While the aim of the lawsuit is undoubtedly targets the acclaimed federal disregard of their responsibility to the environment, it also begs the question - why these species in particular? As part of a series of articles following each species, the following will depict the weak state of the Southern Mountain Caribou and the threat they face in the event of pipeline expansion.

Species at Risk #1 - The Southern Mountain Caribou

If you have ever had the opportunity to experience the breathtaking vistas and ecology of Jasper, Banff, Mount Revelstoke, or Glacier National Park, you have experienced the habitat of the Southern Mountain Caribou.  While they inhabit such an epic and robust region of Canada, their population has dwindled to numbers that necessitate their title as threatened under SARA. Although this categorization is a red flag that demands our attention to this species, it is also indicative of a larger problem. Since caribou are an indicator species, they reflect the health of their habitat and the flora and fauna they interact with. Generally, if caribou population numbers are weak, so is their habitat (or lack thereof). 
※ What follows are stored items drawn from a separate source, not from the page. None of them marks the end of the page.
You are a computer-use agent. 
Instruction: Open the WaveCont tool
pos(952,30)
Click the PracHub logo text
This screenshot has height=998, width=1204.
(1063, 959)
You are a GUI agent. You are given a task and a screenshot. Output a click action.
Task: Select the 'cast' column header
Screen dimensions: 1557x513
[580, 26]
The loss of habitat is the biggest antagonist to thriving and sustainable animal populations globally, and groups note the exacerbation of this issue by the proposed pipeline. Environmental nonprofits have noted that the pipeline could disrupt 214 kilometers of sensitive habitat areas for caribou

Naturally, the Southern Mountain Caribou face predators and threats, such as wolves and avalanches. However, the loss of habitat, greater presence of predators through trails and roads, and increased interaction with human traffic could conceivably magnify the natural rates of population loss.  A pipeline in the region specifically has the potential to affect the Southern Mountain Caribou by increasing mortality and disturbance, both of which are cumulative impacts that magnify over time. Furthermore, the Forest Practices Board of British Columbia has stated, “Natural and anthropogenic disturbance have been shown to influence caribou distribution and movement and development activities have been associated with increased mortality of woodland caribou.

Take Action

While this depiction of the threat faced by the Southern Woodland Caribou is brief and broad, it does beg the question of how these impacts can be mitigated or avoided all together. Proactive planning and strategizing that puts in-the-field tools in place before construction to protect threatened species is a useful mitigation and/or adaptation tool. 

The organizations involved in the lawsuit are no doubt tirelessly working on this case, but what can we, the general public, specifically do? Applying as a volunteer for any of the organizations involved is an excellent way of directly supporting their cause. Alternatively, the following is a list comprised of the David Suzuki Foundation’s suggestions on how to become more informed on this issue and how to apply that knowledge.

  1. Bookmark Environment Canada's Species At Risk Public Registry website.
  2. Visit it every so often to see if there is a consultation on the boreal woodland caribou strategy. If there is, let your voice for habitat conservation be heard!
  3. Request that the federal government include the most recent science, found in the Scientific Review for the Identification of Critical Habitat for Boreal Woodland Caribou, to identify the habitat that caribou need to survive and recover (called 'critical habitat' under the Species At Risk Act.)
  4. Find out what processes are underway in your province or territory, and what opportunities there are for public participation.
  5. Read the David Suzuki Foundation’s news releases and backgrounder about the Scientific Review for the Identification of Critical Habitat for Boreal Woodland Caribou.
  6. Find out events and process that are taking place in your province or community and get involved in the processes that are advocating for Caribou protection.
  7. Write your MLA (Member of Legislative Assembly)! Tell them what you know and what you want. The more people that write, the more attention this issue gets. There is power in numbers.